The Mean Absolute Error (MAE) is

\[ \operatorname{MAE}(y, \hat y) = \frac{1}{H}\sum_{t=1}^{t=H}\lvert y(t) - \hat y(t)\rvert. \]

We can check some special and extreme cases:

All forecasts are zeros: \(\hat y(t)=0\), the value of \(\operatorname{MAE}(y, \hat y)\) is determined by the true value \(y\).

The Interpretation of MAE is Scale Dependent

This also tells us that MAE depends on the scale of the true values: MAE value of \(100\) for larger true values such as true value \(y=1000\) with forecast \(\hat y=900\) doesn't seem to be bad, but MAE value for smaller true values such as true value \(y=100\) with forecast \(\hat y=0\) seems to be quite off.
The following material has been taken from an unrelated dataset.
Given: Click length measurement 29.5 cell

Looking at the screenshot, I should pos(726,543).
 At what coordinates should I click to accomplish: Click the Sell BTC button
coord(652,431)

Of course, the actual perception depends on the problem we are solving.

This brings in a lot of trouble when we are dealing with forecasts on different scales, such as sales forecasts for all kinds of items on an e-commerce platform. Different types of items, e.g., expensive watches vs cheat T-shirts, have very different sales. In fact, in a paper from Amazon, the sales on Amazon are even scale-free⁵.
All forecasts are infinite: \(\hat y=\infty\), the MAE value will also be \(\infty\). This means MAE is not bounded.
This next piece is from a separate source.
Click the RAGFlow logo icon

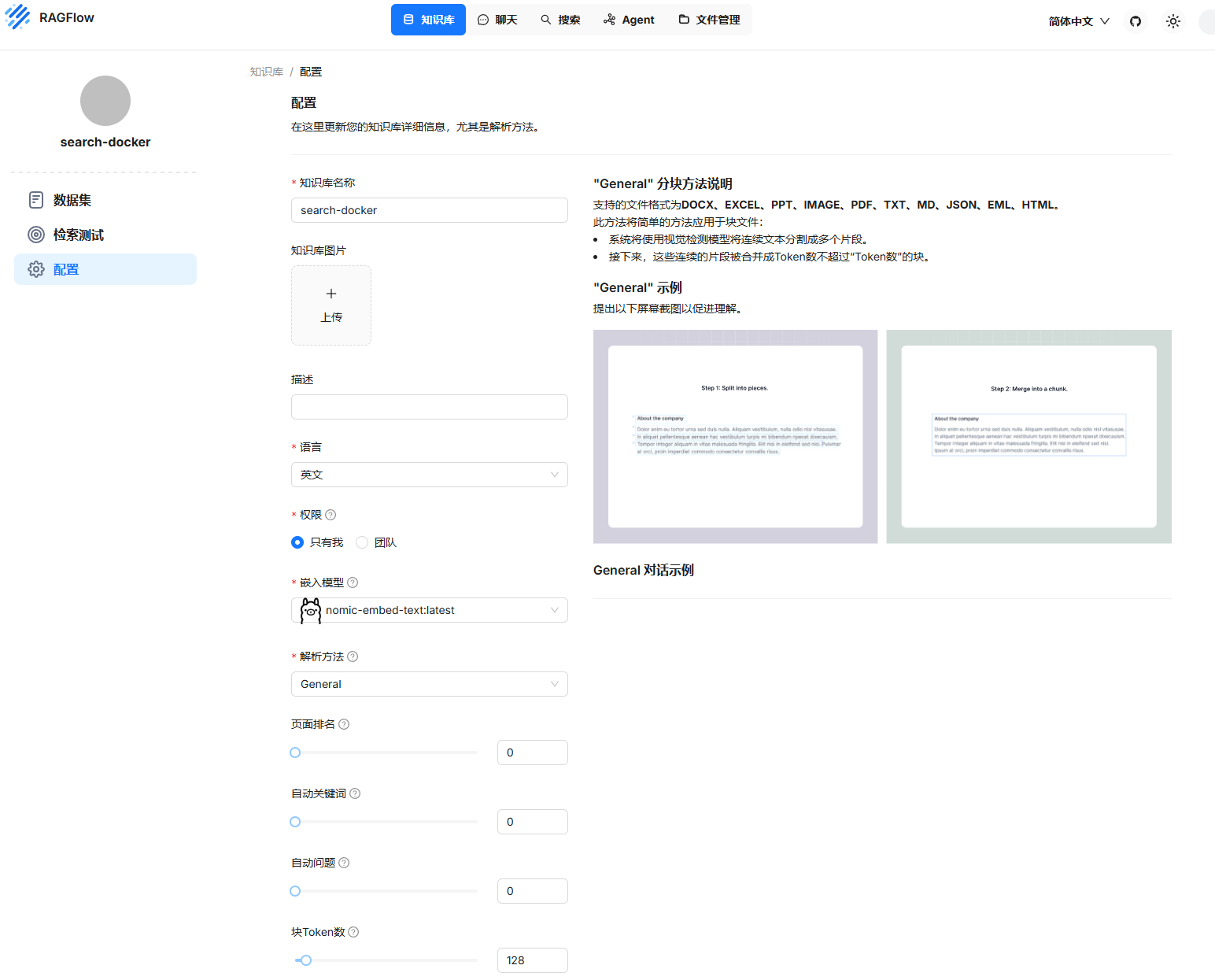click(17, 17)
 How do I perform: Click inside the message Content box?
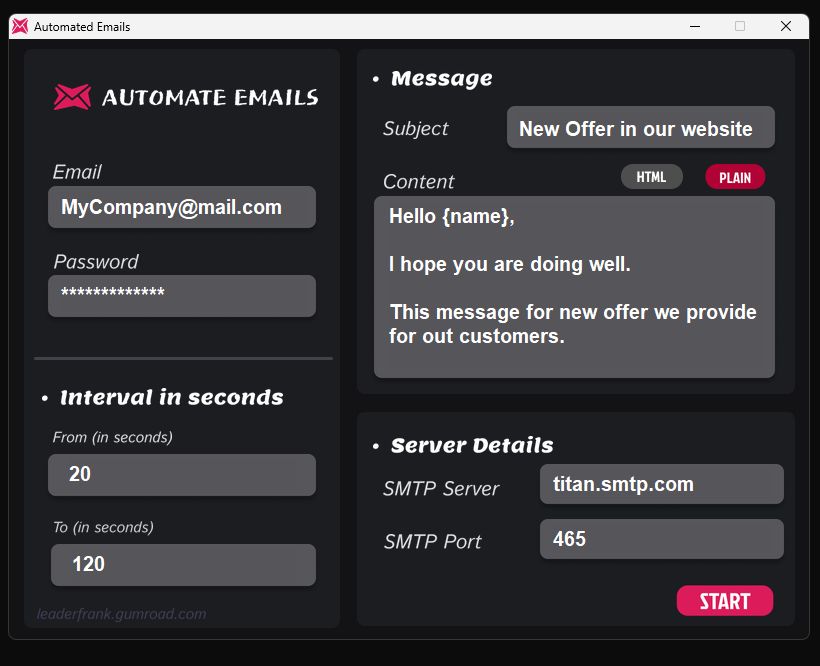coord(574,288)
Forecasts and Actuals Forecasts and Fixed Actuals

2-Norm: MSE¶

The Mean Square Error (MSE) is

\[ \operatorname{MSE}(y, \hat y) = \frac{1}{H}\sum_{t=1}^{t=H}(y(t) - \hat y(t))^2. \]

Similar to MAE, the interpretation of MSE is also scale dependent and the value is unbounded. However, due to the \({}^2\), MSE can be really large or small. Obtaining insights from MSE is even harder than MAE in most situations unless MSE matches a meaningful quantity in the dynamical system we are forecasting. Nevertheless, we can know that large deviations (\(\lvert y(t) - \hat y(t)\rvert \gg 1\)) dominates the metric even more than MAE.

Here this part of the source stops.